Um ciclo de rodas de conversa abordou temas cruciais como identidade, resistência, memória, território e ancestralidade, contando com a participação de uma professora doutora, referência na temática indígena. Este encontro criou um espaço para a escuta profunda e o diálogo entre saberes acadêmicos e vivências comunitárias. A escola também estreitou laços com o grupo Enactus, da Universidade Federal de Mato Grosso do Sul (UFMS) – Campus Aquidauana.
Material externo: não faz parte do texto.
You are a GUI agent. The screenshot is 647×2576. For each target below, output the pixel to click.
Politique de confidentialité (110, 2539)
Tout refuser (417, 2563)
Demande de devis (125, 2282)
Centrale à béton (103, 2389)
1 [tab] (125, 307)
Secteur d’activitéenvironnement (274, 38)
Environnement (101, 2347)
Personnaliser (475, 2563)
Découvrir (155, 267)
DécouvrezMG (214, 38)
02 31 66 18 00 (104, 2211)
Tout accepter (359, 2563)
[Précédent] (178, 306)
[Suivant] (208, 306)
A presença do grupo facilitou o diálogo entre a Educação Básica, o Ensino Superior e a Comunidade Escolar, discutindo empreendedorismo social e o desenvolvimento de projetos sustentáveis que geram renda e inclusão. A pergunta que se impõe é: como assegurar que essas pontes entre a escola e a universidade resultem em impactos duradouros para as comunidades indígenas, e não se restrinjam a parcerias esporádicas?
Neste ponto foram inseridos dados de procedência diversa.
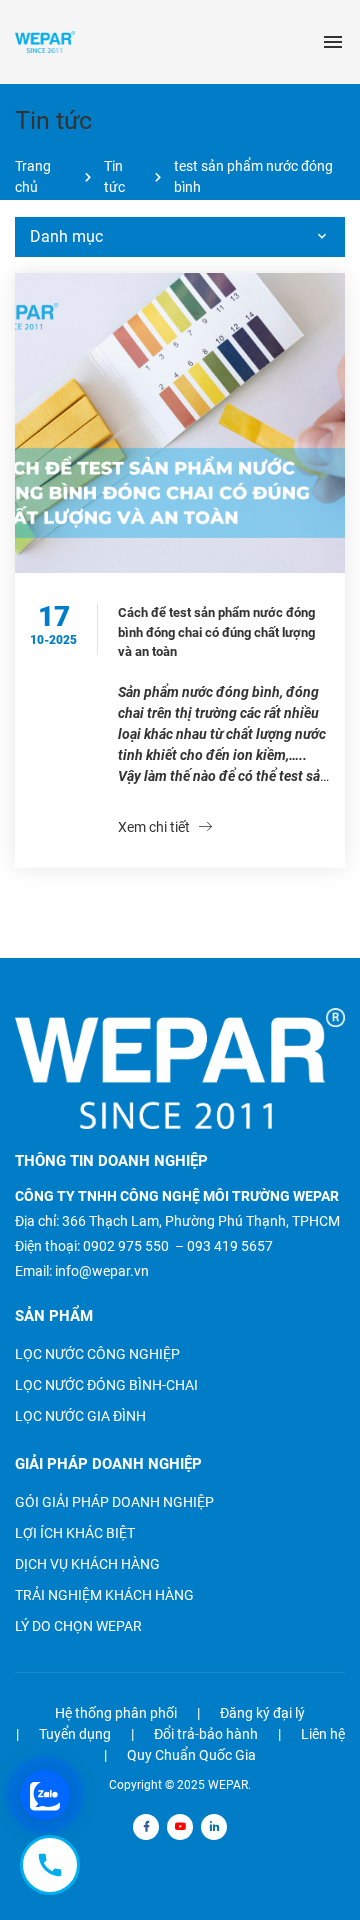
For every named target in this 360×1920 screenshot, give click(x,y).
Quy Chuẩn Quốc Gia (191, 1755)
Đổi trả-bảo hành (206, 1734)
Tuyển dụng (75, 1734)
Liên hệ (323, 1734)
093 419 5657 (230, 1246)
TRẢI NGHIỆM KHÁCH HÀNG (104, 1595)
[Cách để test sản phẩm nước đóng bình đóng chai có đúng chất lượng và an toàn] (180, 423)
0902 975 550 (126, 1246)
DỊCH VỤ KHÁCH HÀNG (87, 1564)
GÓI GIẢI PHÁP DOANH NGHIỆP (114, 1502)
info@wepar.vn (102, 1271)
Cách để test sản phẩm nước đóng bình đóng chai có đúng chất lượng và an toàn (216, 632)
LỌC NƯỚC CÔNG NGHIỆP (97, 1354)
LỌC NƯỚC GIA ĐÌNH (80, 1416)
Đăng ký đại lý (262, 1713)
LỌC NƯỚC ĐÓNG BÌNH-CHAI (106, 1385)
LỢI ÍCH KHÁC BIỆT (75, 1533)
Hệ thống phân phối (116, 1713)
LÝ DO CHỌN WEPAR (78, 1626)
O Papel Ampliado da Escola na Difusão do Conhecimento

O projeto RádioCast Cejar expandiu o alcance das discussões para além dos muros da escola, realizando uma entrevista no estúdio com a professora doutora convidada. Essa iniciativa colocou os estudantes no papel de comunicadores e protagonistas, não apenas da própria aprendizagem, mas da disseminação de um conhecimento que precisa alcançar um público mais amplo. A equipe pedagógica idealizadora reforça a visão de que a escola deve ser um espaço de valorização de identidades e de reconhecimento da história dos povos originários. No entanto, é fundamental questionar: a sociedade sul-mato-grossense, como um todo, está preparada para receber e integrar esses saberes transmitidos pela escola? Quais são os desafios para que essa difusão não se restrinja à comunidade escolar, mas alcance a consciência cívica e promova uma mudança de perspectiva em toda a região?
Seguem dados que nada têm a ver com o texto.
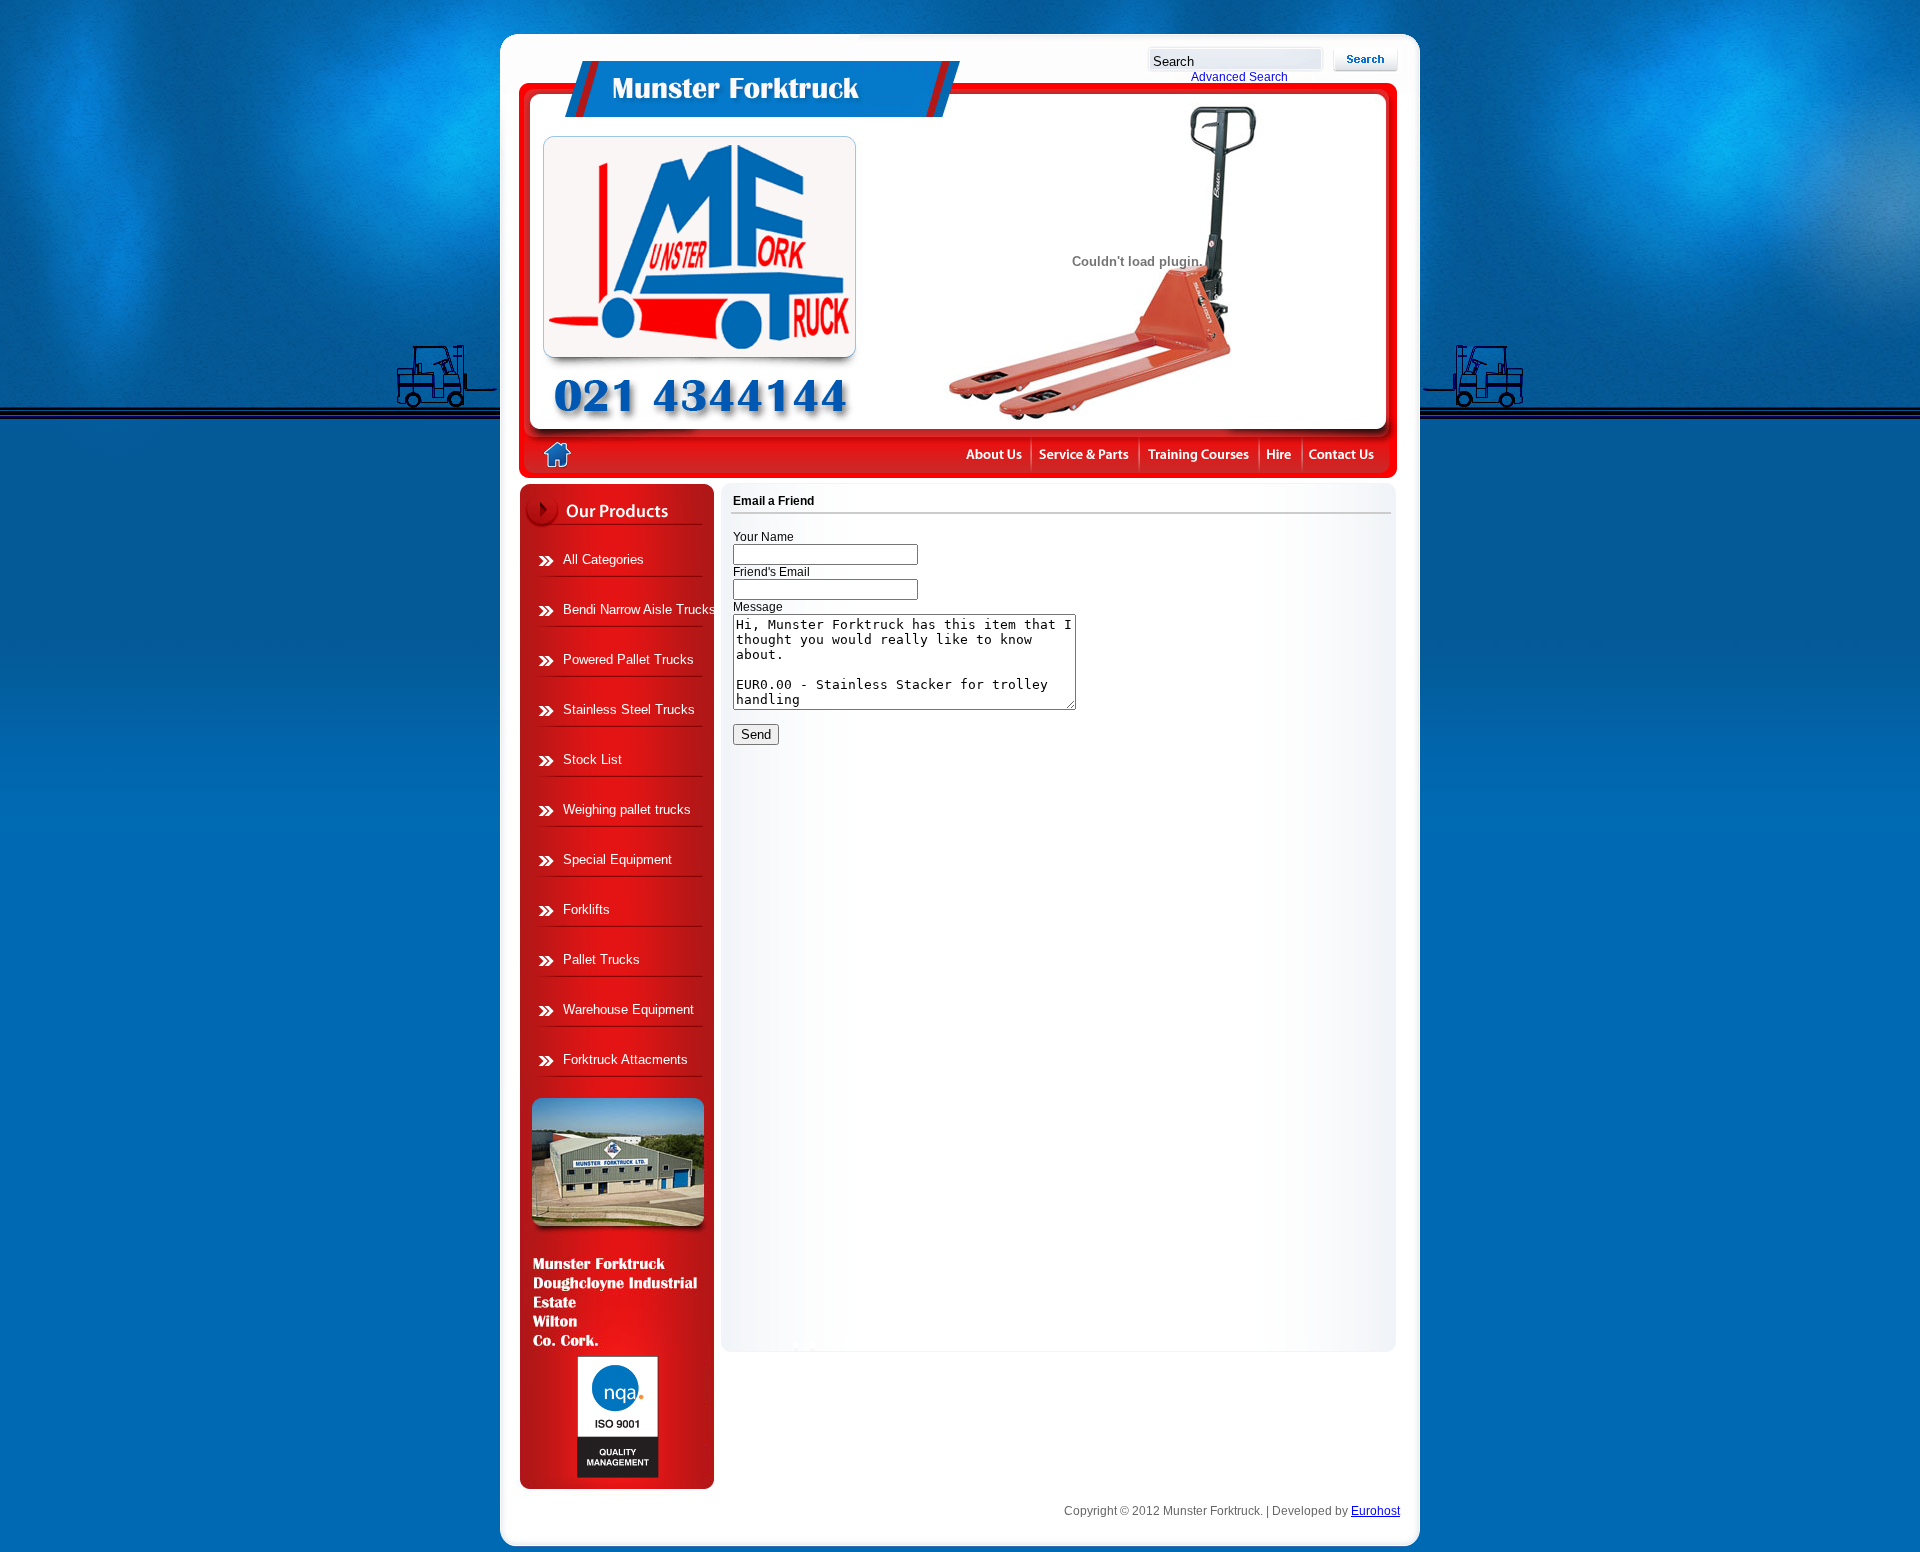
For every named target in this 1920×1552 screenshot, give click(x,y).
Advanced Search (1239, 77)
Desafios e Questionamentos para o Futuro

A ‘Semana dos Povos Originários’ na Escola Estadual Cel. José Alves Ribeiro é um exemplo notável de como uma instituição de ensino pode assumir um papel ativo na valorização cultural e no fortalecimento da identidade local. Contudo, a iniciativa, embora louvável, levanta questionamentos profundos para a sociedade do Mato Grosso do Sul. Como garantir que ações como essa não sejam eventos isolados, mas parte de uma política educacional e cultural robusta? Que apoio governamental e da sociedade civil é necessário para replicar e sustentar esses modelos em outras escolas com comunidades indígenas? E, acima de tudo, como transformar a celebração pontual em um reconhecimento contínuo e profundo dos povos originários, integrando sua história, arte e sabedoria de forma sistêmica na construção da identidade sul-mato-grossense, superando os desafios históricos de marginalização e invisibilidade?